Exercise objective: Copy the rows below word for word, everything from the line containing "Open Выписка из амбулаторной карты link" down to the last of the rows, with both ends included.

Rows:
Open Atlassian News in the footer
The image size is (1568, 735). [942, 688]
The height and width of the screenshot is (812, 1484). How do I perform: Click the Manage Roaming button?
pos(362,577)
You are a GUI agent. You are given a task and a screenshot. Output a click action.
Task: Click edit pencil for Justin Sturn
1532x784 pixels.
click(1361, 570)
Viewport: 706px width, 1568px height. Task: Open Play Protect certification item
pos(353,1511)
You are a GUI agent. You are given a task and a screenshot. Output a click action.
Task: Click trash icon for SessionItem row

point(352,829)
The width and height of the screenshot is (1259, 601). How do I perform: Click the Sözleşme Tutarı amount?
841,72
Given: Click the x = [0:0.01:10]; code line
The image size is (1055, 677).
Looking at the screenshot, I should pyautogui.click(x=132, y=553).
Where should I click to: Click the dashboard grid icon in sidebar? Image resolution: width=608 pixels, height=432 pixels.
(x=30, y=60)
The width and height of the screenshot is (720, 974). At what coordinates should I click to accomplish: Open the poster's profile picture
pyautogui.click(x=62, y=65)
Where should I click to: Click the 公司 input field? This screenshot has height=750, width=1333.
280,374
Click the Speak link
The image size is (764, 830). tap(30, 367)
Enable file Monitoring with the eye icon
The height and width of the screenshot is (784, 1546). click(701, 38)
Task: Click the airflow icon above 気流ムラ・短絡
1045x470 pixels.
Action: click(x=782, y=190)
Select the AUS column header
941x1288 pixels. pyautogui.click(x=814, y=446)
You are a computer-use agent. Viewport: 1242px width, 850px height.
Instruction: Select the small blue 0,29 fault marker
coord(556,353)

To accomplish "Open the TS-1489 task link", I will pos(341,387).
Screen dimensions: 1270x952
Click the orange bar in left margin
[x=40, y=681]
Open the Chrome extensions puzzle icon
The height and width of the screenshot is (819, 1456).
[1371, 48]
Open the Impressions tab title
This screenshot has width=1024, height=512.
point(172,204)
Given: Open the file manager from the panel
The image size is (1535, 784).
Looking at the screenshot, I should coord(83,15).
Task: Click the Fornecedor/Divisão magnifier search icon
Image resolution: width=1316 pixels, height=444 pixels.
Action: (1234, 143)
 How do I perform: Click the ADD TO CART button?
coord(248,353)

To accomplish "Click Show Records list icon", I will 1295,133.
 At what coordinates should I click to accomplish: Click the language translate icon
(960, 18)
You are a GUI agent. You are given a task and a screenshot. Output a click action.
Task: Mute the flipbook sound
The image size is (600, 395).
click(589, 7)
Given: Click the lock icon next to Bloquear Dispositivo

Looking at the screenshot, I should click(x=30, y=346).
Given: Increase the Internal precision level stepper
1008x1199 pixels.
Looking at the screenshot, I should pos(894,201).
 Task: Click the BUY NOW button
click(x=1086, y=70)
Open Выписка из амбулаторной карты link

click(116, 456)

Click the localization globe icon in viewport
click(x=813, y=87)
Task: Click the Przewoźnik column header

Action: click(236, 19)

Solved exercise:
Open Выписка из амбулаторной карты link

click(116, 456)

Click the localization globe icon in viewport
click(x=813, y=87)
Task: Click the Przewoźnik column header

Action: click(236, 19)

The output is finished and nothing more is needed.